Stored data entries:
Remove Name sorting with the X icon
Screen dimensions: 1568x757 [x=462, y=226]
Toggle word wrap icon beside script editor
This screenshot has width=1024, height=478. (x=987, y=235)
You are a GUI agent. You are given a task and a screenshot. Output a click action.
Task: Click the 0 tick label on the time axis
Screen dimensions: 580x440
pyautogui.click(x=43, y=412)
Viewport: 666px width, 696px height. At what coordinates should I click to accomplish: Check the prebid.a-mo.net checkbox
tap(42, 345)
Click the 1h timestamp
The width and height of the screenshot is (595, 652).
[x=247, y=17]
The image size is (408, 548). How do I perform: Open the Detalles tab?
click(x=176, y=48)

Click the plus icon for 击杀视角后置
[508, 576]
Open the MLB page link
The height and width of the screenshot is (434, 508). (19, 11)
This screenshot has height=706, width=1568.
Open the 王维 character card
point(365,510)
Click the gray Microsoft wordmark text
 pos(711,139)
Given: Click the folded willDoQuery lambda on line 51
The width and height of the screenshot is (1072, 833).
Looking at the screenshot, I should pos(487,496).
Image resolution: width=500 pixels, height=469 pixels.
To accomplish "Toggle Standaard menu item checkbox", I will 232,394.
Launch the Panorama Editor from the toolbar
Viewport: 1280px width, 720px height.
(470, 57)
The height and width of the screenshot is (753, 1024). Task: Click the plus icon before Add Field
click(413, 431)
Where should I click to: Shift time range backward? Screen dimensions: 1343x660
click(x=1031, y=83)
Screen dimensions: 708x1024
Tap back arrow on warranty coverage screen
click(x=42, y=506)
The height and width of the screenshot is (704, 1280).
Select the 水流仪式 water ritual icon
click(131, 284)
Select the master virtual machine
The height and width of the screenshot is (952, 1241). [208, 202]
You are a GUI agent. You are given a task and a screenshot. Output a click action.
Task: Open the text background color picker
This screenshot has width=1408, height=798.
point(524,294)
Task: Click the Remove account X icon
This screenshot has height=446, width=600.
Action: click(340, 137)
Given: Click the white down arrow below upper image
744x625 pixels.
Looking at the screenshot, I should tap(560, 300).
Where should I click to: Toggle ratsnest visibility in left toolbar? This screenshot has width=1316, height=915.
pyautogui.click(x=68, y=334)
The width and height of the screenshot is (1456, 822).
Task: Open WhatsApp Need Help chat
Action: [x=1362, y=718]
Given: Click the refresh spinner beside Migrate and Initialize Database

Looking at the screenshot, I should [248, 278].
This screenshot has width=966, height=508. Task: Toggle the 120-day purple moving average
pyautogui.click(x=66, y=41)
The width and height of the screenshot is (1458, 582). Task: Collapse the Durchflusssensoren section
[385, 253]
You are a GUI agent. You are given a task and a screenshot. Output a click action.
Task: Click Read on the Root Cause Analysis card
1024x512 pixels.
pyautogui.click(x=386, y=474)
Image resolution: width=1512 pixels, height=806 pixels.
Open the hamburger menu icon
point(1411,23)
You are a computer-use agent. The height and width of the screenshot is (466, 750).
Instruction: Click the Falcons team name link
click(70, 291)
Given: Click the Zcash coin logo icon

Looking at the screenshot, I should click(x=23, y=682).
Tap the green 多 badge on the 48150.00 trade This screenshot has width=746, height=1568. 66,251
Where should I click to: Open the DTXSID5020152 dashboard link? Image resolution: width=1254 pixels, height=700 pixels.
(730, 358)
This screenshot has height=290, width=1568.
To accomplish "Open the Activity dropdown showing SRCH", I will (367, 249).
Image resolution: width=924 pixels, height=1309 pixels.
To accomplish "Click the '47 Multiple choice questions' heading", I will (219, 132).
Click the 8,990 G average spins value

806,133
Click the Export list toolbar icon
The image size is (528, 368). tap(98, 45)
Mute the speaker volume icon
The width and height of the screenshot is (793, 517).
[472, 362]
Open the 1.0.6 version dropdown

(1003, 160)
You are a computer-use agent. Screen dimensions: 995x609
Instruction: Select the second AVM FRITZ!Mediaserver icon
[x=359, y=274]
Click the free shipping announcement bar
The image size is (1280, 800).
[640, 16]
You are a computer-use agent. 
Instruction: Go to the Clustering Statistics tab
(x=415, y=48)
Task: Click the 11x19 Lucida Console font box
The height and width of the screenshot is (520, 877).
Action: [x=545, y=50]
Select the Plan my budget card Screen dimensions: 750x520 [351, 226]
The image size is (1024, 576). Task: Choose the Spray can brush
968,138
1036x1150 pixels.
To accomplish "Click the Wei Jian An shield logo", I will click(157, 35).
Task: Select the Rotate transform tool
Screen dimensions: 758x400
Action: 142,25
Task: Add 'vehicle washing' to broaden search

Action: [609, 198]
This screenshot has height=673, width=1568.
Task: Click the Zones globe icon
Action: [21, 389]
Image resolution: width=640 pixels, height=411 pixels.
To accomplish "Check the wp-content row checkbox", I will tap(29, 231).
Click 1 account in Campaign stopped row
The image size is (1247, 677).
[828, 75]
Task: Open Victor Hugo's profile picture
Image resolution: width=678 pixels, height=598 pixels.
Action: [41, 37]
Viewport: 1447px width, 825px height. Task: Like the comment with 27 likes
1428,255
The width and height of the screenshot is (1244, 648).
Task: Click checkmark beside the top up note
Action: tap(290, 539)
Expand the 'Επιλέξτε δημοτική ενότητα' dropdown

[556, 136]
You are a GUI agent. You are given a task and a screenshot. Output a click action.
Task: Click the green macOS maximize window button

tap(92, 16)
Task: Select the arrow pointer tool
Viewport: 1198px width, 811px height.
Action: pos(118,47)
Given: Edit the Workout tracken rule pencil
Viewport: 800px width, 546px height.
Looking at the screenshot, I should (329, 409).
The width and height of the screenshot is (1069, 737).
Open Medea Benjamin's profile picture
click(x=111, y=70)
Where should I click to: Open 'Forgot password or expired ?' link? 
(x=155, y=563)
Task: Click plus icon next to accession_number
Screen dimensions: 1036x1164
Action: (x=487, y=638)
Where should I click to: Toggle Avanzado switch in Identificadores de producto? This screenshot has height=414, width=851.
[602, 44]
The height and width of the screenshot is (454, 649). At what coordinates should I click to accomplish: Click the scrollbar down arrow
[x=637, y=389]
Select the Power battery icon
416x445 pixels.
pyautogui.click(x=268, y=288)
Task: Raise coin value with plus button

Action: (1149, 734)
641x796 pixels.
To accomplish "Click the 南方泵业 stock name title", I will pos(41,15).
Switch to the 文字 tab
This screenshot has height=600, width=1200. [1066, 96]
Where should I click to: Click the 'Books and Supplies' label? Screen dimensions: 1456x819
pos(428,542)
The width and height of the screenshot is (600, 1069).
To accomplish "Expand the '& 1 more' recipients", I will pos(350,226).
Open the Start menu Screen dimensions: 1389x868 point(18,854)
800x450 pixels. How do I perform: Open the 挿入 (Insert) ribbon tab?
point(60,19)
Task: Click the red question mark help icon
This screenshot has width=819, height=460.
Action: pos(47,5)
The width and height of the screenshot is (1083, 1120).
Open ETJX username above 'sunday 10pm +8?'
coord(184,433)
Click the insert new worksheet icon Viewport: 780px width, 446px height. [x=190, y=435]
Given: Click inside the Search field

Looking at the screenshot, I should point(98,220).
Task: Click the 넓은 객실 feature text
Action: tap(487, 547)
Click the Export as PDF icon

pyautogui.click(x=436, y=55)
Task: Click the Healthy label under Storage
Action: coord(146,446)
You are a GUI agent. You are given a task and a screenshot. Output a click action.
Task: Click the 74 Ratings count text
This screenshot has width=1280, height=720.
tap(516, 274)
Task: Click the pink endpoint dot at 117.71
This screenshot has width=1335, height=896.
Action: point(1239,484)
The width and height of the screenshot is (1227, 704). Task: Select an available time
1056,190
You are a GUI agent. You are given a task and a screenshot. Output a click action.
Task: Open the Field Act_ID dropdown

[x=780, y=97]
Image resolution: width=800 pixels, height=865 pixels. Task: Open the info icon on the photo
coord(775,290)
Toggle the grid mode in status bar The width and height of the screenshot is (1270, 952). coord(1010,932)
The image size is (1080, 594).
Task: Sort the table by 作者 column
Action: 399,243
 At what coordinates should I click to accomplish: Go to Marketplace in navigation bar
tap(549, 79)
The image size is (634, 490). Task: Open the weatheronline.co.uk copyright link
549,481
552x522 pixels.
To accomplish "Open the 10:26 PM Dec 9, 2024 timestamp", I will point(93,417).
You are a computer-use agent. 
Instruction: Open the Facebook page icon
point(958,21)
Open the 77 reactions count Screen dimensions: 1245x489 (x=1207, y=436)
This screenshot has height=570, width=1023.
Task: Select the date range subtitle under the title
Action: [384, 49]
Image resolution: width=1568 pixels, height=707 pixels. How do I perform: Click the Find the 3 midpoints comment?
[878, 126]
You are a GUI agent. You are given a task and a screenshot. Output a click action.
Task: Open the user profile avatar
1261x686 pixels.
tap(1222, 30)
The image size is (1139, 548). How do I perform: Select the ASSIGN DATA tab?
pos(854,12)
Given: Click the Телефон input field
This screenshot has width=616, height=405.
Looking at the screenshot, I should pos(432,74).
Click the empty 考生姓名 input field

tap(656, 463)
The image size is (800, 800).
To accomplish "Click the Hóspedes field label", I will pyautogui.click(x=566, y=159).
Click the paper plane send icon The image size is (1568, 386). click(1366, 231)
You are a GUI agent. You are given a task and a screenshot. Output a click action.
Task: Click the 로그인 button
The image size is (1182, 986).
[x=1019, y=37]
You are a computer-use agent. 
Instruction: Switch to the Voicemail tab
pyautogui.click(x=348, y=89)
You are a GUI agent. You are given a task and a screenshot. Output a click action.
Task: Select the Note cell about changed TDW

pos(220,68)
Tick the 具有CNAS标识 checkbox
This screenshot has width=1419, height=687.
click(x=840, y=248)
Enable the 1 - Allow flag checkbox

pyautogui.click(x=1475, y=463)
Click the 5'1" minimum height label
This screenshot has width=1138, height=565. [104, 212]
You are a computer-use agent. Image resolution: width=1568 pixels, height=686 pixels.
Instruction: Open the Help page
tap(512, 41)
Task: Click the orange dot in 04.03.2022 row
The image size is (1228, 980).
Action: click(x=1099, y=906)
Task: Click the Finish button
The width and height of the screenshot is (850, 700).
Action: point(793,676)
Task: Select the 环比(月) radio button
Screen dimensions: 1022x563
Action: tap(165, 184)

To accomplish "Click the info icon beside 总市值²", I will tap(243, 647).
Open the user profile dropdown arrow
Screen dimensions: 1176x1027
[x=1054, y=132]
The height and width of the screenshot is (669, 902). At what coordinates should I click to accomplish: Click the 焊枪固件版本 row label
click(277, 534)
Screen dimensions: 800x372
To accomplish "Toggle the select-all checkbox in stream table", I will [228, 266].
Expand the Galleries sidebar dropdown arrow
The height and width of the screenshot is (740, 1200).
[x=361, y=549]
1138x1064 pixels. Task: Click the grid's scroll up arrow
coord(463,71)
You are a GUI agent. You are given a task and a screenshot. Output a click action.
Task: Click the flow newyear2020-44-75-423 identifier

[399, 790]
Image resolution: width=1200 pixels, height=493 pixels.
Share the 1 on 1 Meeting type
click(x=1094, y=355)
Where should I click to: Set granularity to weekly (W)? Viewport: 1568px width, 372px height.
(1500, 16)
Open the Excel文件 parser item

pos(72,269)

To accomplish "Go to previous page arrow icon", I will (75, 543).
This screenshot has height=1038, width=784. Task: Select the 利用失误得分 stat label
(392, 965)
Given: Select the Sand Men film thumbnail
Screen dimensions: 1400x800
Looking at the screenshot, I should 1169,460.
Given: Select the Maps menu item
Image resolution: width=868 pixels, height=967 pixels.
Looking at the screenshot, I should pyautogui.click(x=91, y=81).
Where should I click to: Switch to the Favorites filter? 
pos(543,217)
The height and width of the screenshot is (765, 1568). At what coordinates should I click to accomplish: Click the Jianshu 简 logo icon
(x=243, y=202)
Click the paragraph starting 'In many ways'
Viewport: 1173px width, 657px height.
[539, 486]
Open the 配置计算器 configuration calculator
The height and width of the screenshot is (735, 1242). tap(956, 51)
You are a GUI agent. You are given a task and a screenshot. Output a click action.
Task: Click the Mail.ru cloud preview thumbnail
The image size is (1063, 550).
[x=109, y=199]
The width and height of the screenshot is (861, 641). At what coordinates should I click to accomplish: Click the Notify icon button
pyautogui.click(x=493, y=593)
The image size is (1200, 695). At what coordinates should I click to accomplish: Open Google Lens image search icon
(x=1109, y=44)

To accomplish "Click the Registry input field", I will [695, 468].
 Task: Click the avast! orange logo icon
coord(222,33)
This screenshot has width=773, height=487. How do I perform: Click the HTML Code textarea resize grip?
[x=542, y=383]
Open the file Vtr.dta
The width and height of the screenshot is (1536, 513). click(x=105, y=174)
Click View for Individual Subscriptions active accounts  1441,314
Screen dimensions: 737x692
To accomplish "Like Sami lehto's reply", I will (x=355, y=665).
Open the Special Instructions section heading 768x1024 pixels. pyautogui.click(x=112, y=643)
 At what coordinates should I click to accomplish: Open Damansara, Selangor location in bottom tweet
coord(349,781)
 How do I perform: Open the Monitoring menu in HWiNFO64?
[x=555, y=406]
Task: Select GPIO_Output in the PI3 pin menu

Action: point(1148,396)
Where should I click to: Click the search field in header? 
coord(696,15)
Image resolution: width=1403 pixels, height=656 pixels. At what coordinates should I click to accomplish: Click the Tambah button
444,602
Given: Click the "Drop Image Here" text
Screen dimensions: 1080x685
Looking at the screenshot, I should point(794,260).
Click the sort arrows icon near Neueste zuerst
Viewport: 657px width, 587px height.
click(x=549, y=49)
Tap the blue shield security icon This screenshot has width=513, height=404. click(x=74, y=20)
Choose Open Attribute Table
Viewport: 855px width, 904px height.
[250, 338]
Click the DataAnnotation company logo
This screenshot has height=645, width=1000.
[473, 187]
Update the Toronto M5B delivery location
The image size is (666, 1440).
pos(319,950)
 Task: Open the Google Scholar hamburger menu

● **Exercise brief**
Throughout the data above, copy all lines where the word "thumbnail" is found.

● **Reply**
Given: Select the Sand Men film thumbnail
Task: Click the Mail.ru cloud preview thumbnail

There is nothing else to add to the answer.